But wait, there is more- More strange Europeans to come! This beautiful woman, Rukmini Devi, was the daughter of an Indian Theosophist. At age 16, she “fell in love” with a 42 year old Australian Theosophist, and to the shock of high society, married him in 1920. (I wonder if he fell in love with her?) Rukmini saw Anna Pavlova dance in Australia and decided to take up dance. She became a dancer and founded Kalakshetra, a traditional dance and arts college which still thrives today. This large property is close to the Theosophical Society. It sounds like the Theosophists and their Indian friends had lots of money and managed to buy up huge tracts of wild land to pursue their interests. It’s a blessing for the area- hundreds of acres of land protected from development, and in the case of Kalakshetra, a school for young Indians who want to study and excel in their tarditional cultural arts.
We walked around the “cottages” at the dance school observing classes in action. Dancers have to learn how to sing the songs as well, so there were separate classes for vocal and dance. An increasing number of young men are becoming Bharatanatyam dancers as well- this is not traditional but more popular these days.
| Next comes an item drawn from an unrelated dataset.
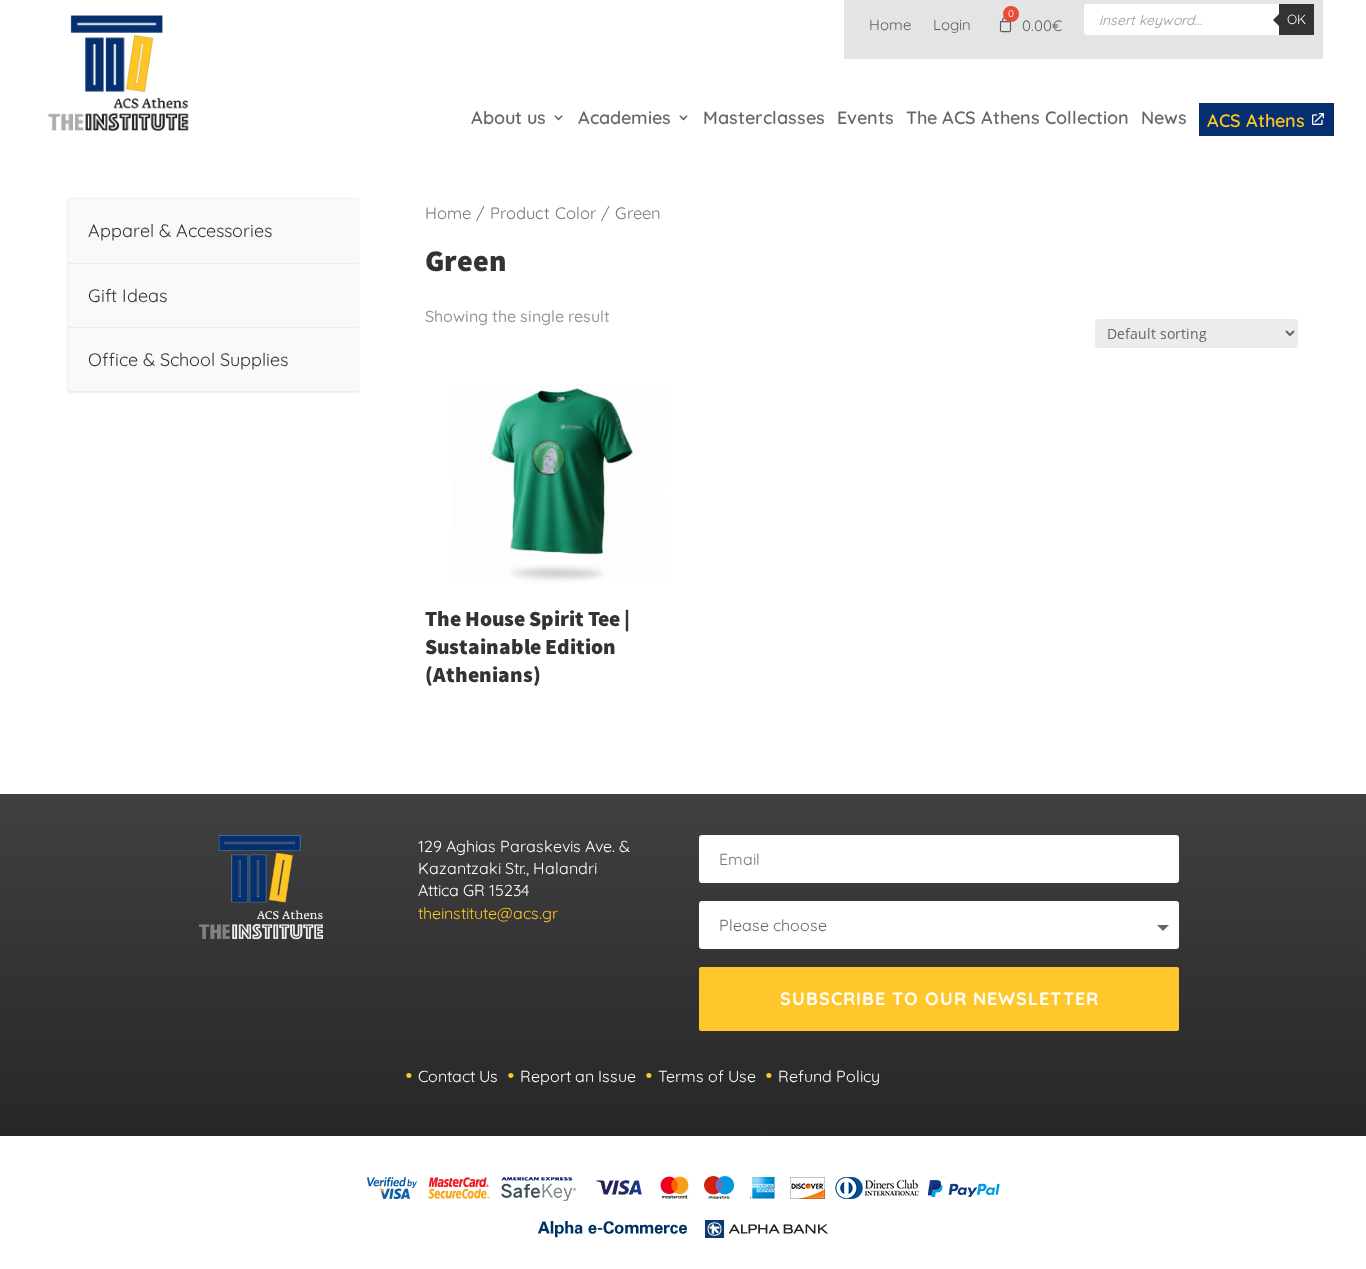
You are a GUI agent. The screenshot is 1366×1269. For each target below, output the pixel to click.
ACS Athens (1258, 120)
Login (952, 26)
Last night I attended a “Kathakali” concert at Kalakshetra. Kathakali is the traditional folk dance of Kerala, the neighboring state on the east side of South India. This tradition is truly a folk tradition- and loud, wild, primal, earthy, and colorful. This video portrays the very beginning of the concert- when the main king character is revealed. It really feels like a village presentation to me- the simple curtain held up by villagers, the throbbing drums, the tantalizing view of the dancer.